The squad is so good, in fact, that Rooney believes Italy, rather than England, should be the side worrying ahead of Saturday’s encounter. “Well, I think, really, the Italian players should be looking at us and how they can control our team,” he said, ahead of facing the Group D favourites.
“We’re not really too focused on Pirlo. He has been a fantastic player and Italy have got some great players, but we also have them. I think they should really be more worried about our team.
“I think we have [moved ahead of Italy]. The team we’ve got is, not just the team but the squad, is a youthful one, with a lot of energy and excitement.
“In terms of Italy, it is more or less the same squad so it will be an interesting game for us to see how we’ve moved on and how we’ve progressed in those two years.”

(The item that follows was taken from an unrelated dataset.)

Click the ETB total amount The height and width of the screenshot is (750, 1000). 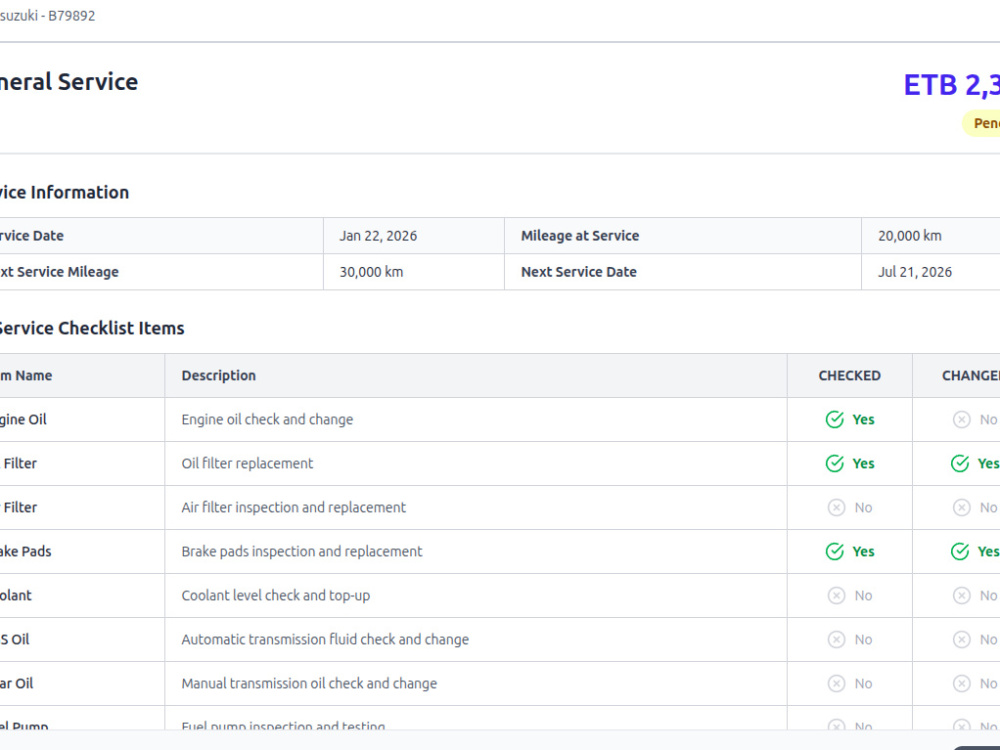952,85
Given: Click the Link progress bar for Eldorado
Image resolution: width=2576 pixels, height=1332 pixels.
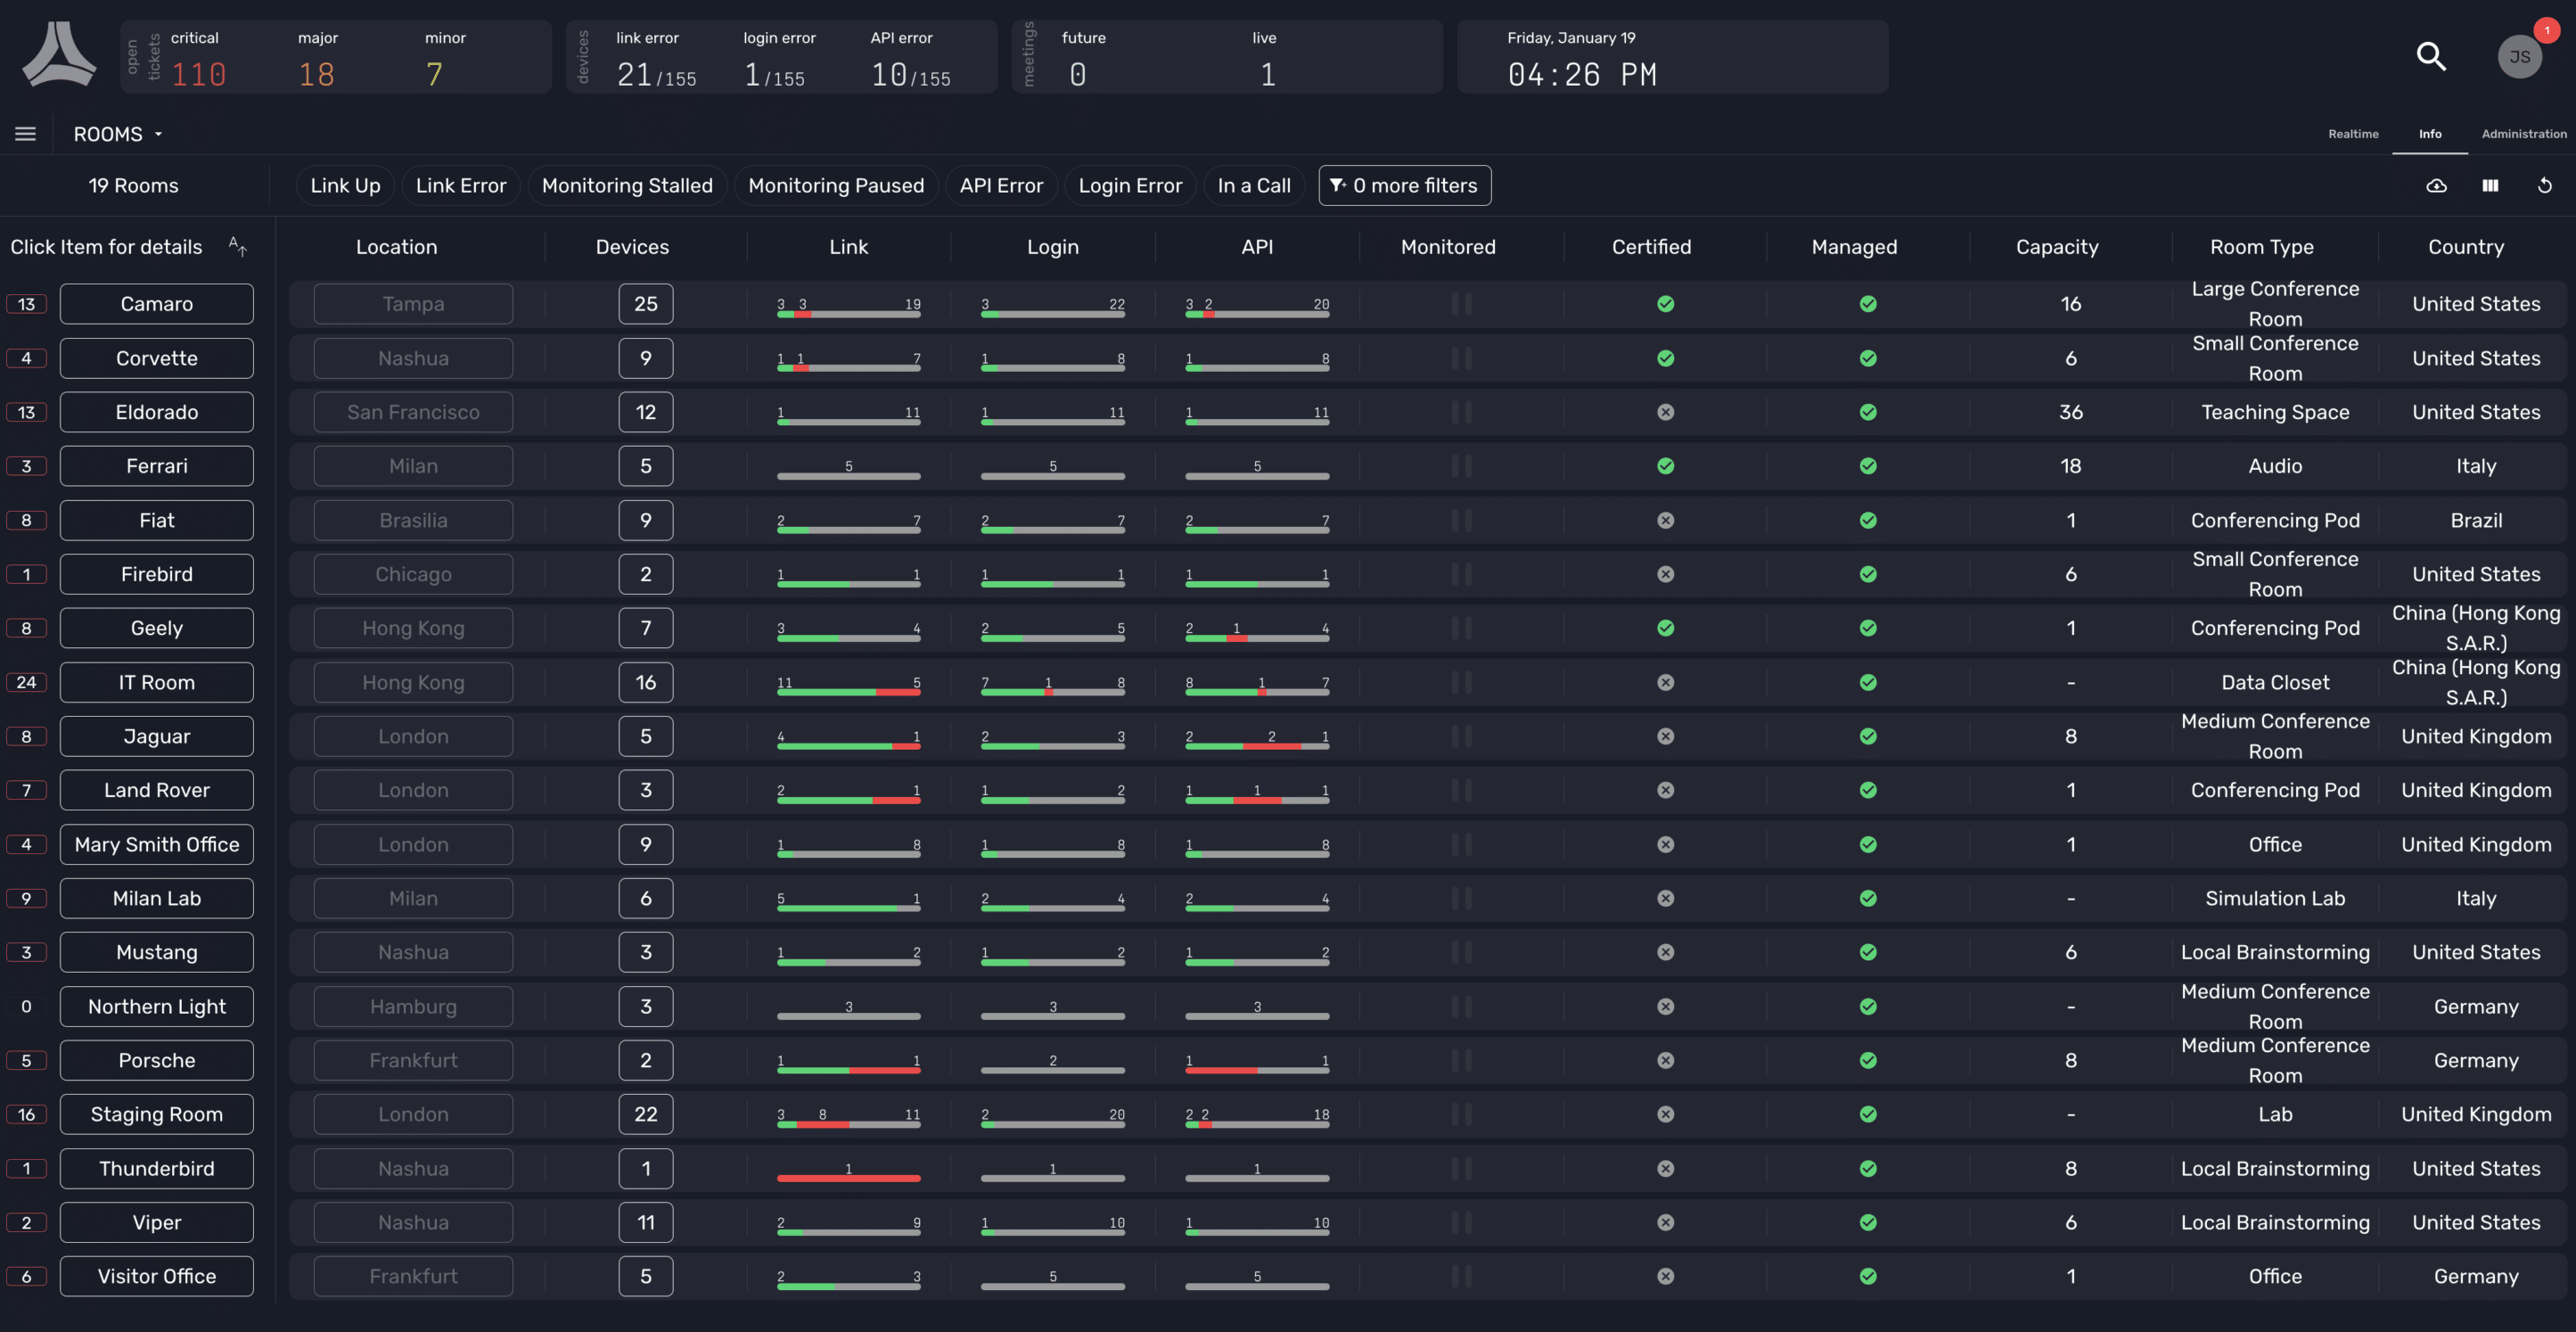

It was impressive fighting talk from Rooney, who was pulling no punches in front of a packed press conference at England’s Urca military base.
Another example was when the 28-year-old was told that Manchester United coach Phil Neville felt that talk he should be dropped from the side had turned into a “witch-hunt”.
“I don’t care what anyone says,” Rooney said. “I am ready physically, I am focused and, of course, there is competition for places, there always is. You are playing for your country and I am ready. I am not worried. The manager has got a job to do.
“He picks the team and, whatever side he picks, I’ll respect that and do my best to try to help the team.”
Rooney had the aura of someone fully focused on succeeding, both with England and on a personal level at his third World Cup. The forward has failed to score in his eight appearances on this stage but, on Tuesday, was backed to shine by Brazilian great Pele.
“It is great for him to say that,” Rooney said. “He is one of, if not the greatest footballer. He is a great ambassador for this tournament, especially it being in Brazil, so, yeah, I’m pleased he said that.”
It is a tournament in which Rooney is not only expecting to score a World Cup goal but also replace Michael Owen as England’s fourth-highest scorer of all time.
“Well, I hope so,” Rooney said, sitting one shy of Owen’s 40-goal haul. “If I am going to be successful in this tournament, then I will certainly be looking to pass Michael’s goalscoring numbers. Hopefully, that will be in the next game.”